L’américanisation se déploie comme un mécanisme à double sens : il n’y a pas que l’influence de l’Amérique ; il y a surtout le désir d’Amérique.

L’affinitaire crée un milieu favorable à un prosélytisme axé sur la performance. L’argent y est perçu comme une énergie positive. Ce trait s’ajoute à l’anglophilie très ancienne des élites françaises, fortement relayée par les grandes écoles et les business schools, matrices des concepts du Nouveau Monde. Cela ne signifie pas que la gentrification soit le seul trait saillant de l’appartenance à l’Église catholique. Outre ces « emprunts à l’espace nord-américain » (dont l’article parle), l’historien pointe une autre tendance — plus discrète et plus prolétarienne — celle « des apports du continent africain ». Mais, en définitive, si la seconde tend à équilibrer la première, le catholicisme français se ramène dans les deux cas à un produit d’importation.

Le modèle américain

Ce que Dumons regarde, c’est ce que l’américanisation dit sociologiquement, culturellement, politiquement. L’auteur ne mesure pas les acquis de la « nouvelle évangélisation ». Il confond les « utopies communautaires » de l’expérience des prêtres-ouvriers ou du cistercien Bernard Besret à Boquen dans les années soixante, aux réalités collectives « déclinées sur le modèle du pentecôtisme américain ». Si les premières appartiennent à l’histoire, les secondes perdurent, malgré les crises. « L’utopie communautaire, dit-il, n’a en rien enrayé l’importance du détachement à l’égard des pratiques sacramentelles. » Certes, la déchristianisation suit son cours, la fatalité statistique en témoigne. Une question se pose néanmoins : pourquoi le catholicisme parle-t-il aux milieux aisés, si la foi ne se reçoit plus comme un héritage, un devoir ou une routine ? Le fait chrétien est axé sur l’intériorité, l’élévation et la remise en cause du sujet. Cette dimension se reflète dans la puissance d’attraction et d’innovation du modèle américain.

Comme le montre l’historien Ludovic Tournès, cité par Dumons, l’américanisation se déploie comme un mécanisme à double sens : il n’y a pas que l’influence de l’Amérique ; il y a surtout le désir d’Amérique. Face à l’inertie des structures et à leur empreinte sur le paysage français, les forces vives du catholicisme français se débrouillent seules, quitte à importer ici ce qui leur paraît fonctionner là-bas. La vitalité de cette religion se trouve dans des lieux et des milieux que la technostructure cléricale ne soutient guère et finance peu, voire pas du tout.

L’attente d’une proposition spirituelle

Une autre raison explique ce tropisme américain : c’est notre histoire.
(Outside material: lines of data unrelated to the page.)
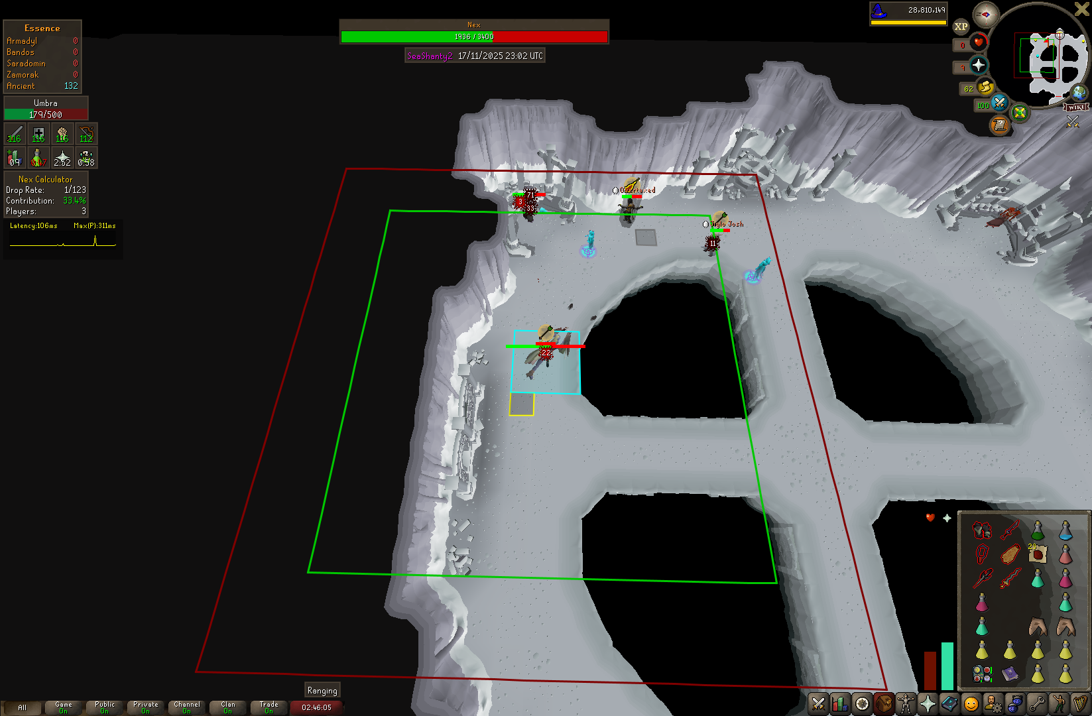Open the Worn Equipment tab
Image resolution: width=1092 pixels, height=716 pixels.
906,703
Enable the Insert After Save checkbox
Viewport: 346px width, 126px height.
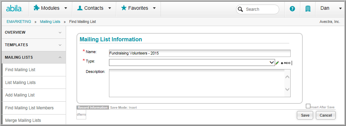[x=308, y=106]
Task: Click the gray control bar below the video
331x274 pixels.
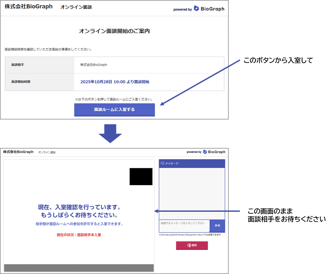Action: coord(79,268)
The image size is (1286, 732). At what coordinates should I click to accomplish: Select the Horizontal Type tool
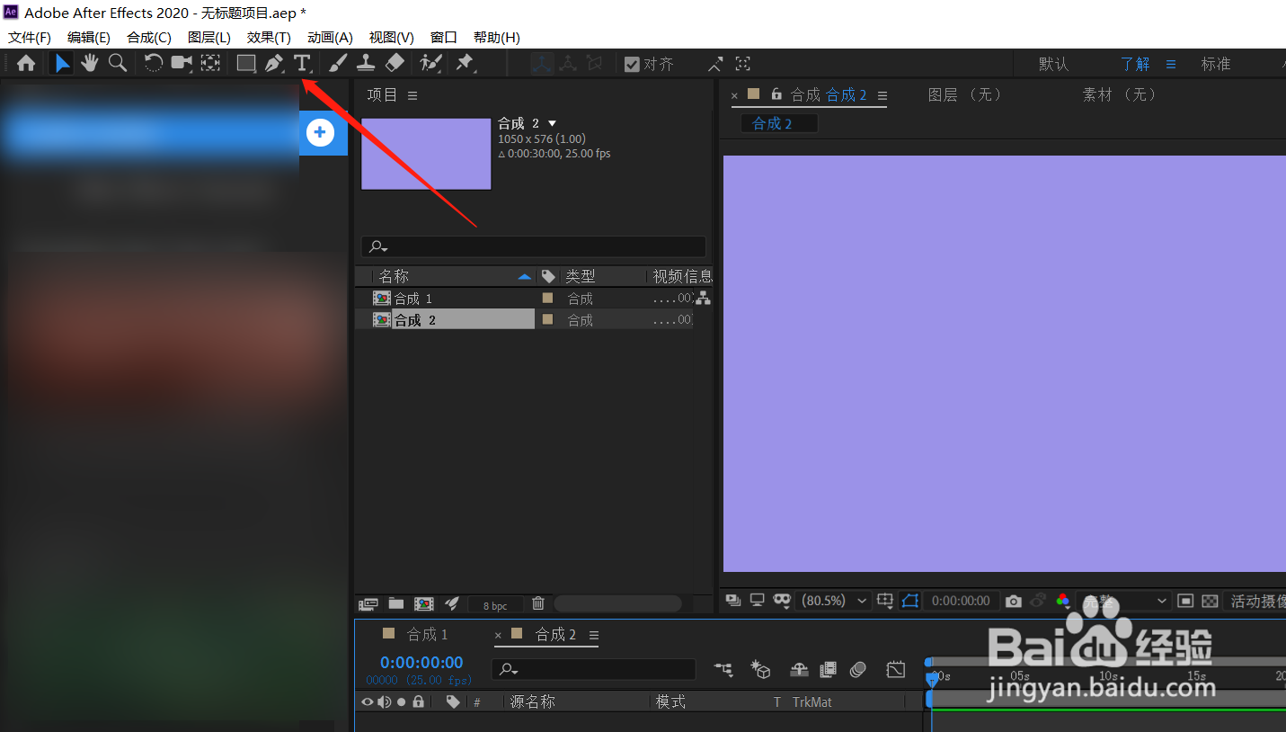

L’influence du marxisme sur le monde intellectuel et le pouvoir du Parti communiste laissèrent peu de place à l’épanouissement d’un catholicisme transversal. Son espace se réduisit d’autant plus que le clergé postconciliaire se délesta de la piété populaire. Le poids des « cathos de gauche » dans les relais institutionnels eut aussi un effet d’éviction. Le militantisme démocrate-chrétien en faveur de la gauche mitterrandienne aboutit à une impasse. Les balourdises cléricales sur le terrain miné de l’antiracisme éloignèrent aussi des fidèles en attente d’une proposition spirituelle. Si on ajoute la peur de l’URSS et le charisme de Jean-Paul II, on s’aperçoit que « la droitisation du catholicisme » liée à l’Amérique remonte à la Guerre froide et que les nouveaux enjeux, éthiques et sociétaux, ne font que l’accentuer. François Hollande en avait compris l’intérêt quand il exploita la Manif pour tous pour cliver l’opinion.

Dumons déplore le « repli identitaire » et « la recomposition politique autour des valeurs conservatrices, notamment sur les questions éthiques ». Ces mots sont à prendre avec précaution : « repli identitaire », « valeurs conservatrices » sont des stéréotypes. Ceux-ci sont-ils compatibles avec l’américanisation qu’analyse l’auteur ? S’il y a importation d’une culture étrangère, en l’espèce venue des États-Unis, que reste-t-il à conserver ? Même chose pour le « repli identitaire ». Celui-ci s’oppose à l’américanisation, cette culture-monde qui n’accepte pas qu’un héritage ou des frontières lui fassent obstacle.